W dzisiejszym głosowaniu Parlament Europejski odrzucił drastyczną wersję dyrektywy o prawach autorskich (ACTA 2) proponowaną przez Komisję JURI. Oznacza to, że posłowie nie wyrazili zgody na dalsze procedowanie ustawy w tej wersji.
„Udało się! Drastyczna wersja dyrektywy proponowana przez Komisję JURI europarlamentu została odrzucona! Jednak to nie koniec naszej akcji. Parlament Europejski wróci do prac nad dyrektywą o prawach autorskich na kolejnej sesji plenarnej we wrześniu. Mamy nadzieję, że zdecyduje się usunąć w całości artykuły 11 i 13 dyrektywy, i utrzyma tym samym wolność Internetu” – napisali twórcy profilu „StopACTA2” w serwisie Facebook.
Czytaj także: ACTA 2 powraca! Za kilkanaście dni PE znów spróbuje przepchnąć niekorzystną ustawę
O odrzuceniu projektu komisji JURI poinformował również europoseł partii Wolność, Dobromir Sośnierz, który od samego początku był przeciwko radykalnej ustawie.
Wasz sprzeciw ma znaczenie! #ACTA2 upadły dzisiaj w PE! Wielkie dzięki dla zaangażowanych w protesty! pic.twitter.com/imCYBhMQuq
— Dobromir Sośnierz (@D_Sosnierz) 5 lipca 2018
Unijna dyrektywa w sprawie praw autorskim miała ograniczyć piractwo internetowe. Nakładałaby ona na takie serwisy jak YouTube i Facebook obowiązek monitorowania treści pod kątem tego, czy nie łamią prawa autorskiego. Szerzej na ten temat pisaliśmy W TYM MIEJSCU.

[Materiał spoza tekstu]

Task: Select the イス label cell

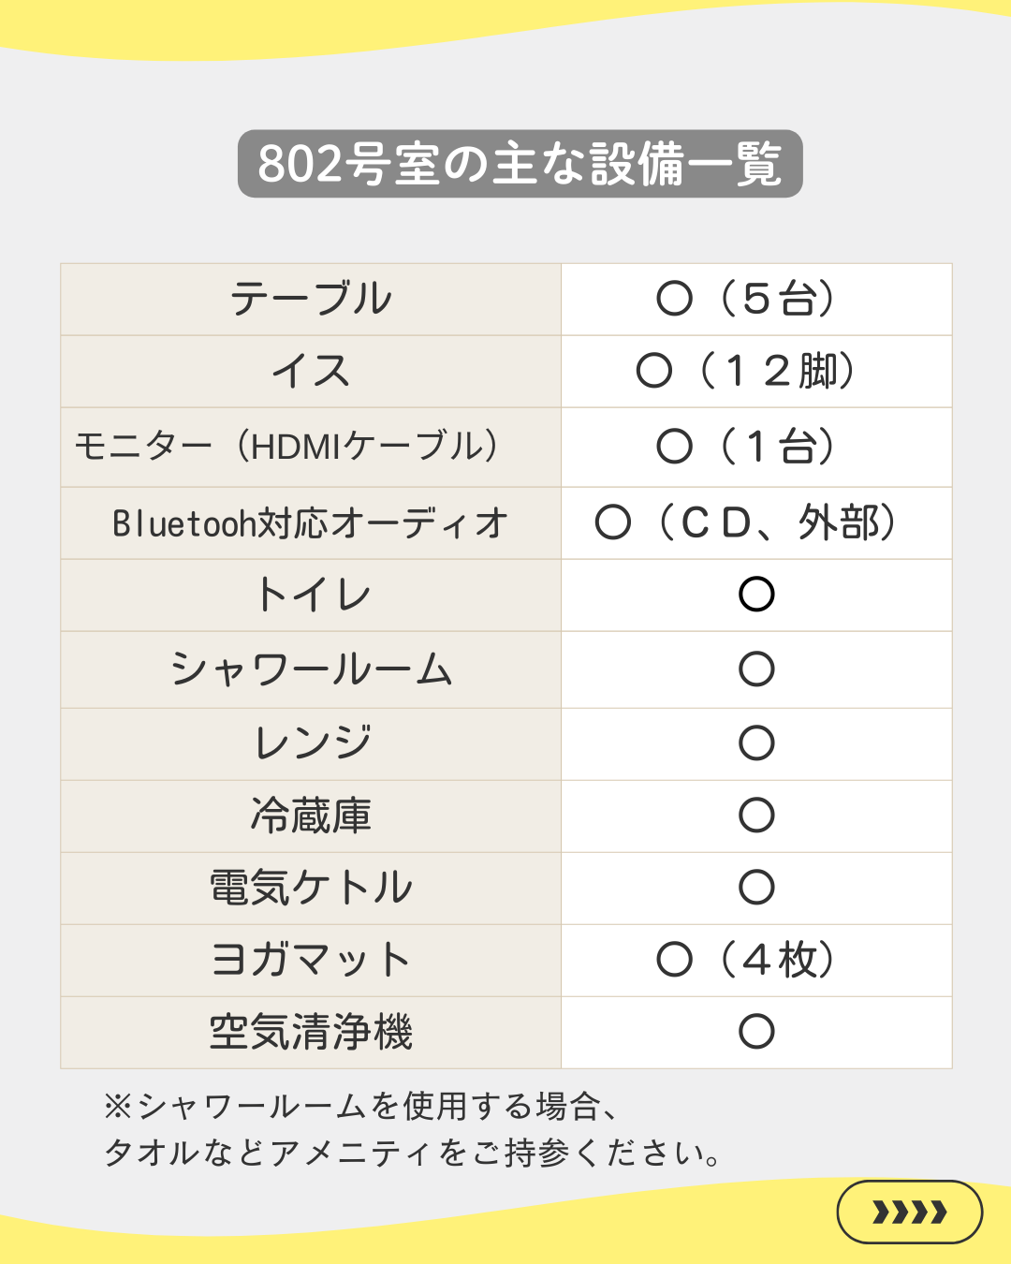Action: point(311,372)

Głos ws. decyzji PE zabrali również przedstawiciele polskiej Wikipedii, którzy wczoraj, wraz ze swoimi kolegami z Estonii, Włoch i Hiszpanii, wyłączyli serwis na dobę.
„Drodzy czytelnicy i drogie czytelniczki! Udało się – Parlament Europejski odrzucił rekomendacje Komisji Prawnej. Osiągnęliśmy cel protestu, dlatego wikipedystów zdecydowała się zakończyć zaciemenie Wikipedii. Wasza encyklopedia znów może Wam służyć. Dziękujemy Wam za Waszą cierpliwość i wsparcie w tym trudnym czasie. Przepraszamy tych wszystkich, dla których czas bez Wikipedii oznaczał utrudnienie w pracy, rozwoju, nauce. Jesteśmy wdzięczni za Waszą wyrozumiałość i mamy nadzieję, że już nigdy więcej nic nie zagrozi naszej misji udostępniania Wam wiedzy” – napisano na oficjalnym profilu największej internetowej encyklopedii.
Głosowanie ws. dyrektywy poprzedziły liczne protesty internautów, którzy sprzeciwiali się ustawie twierdząc, ze wprowadzi ona do sieci prewencyjną cenzurę i utrudni przepływ informacji.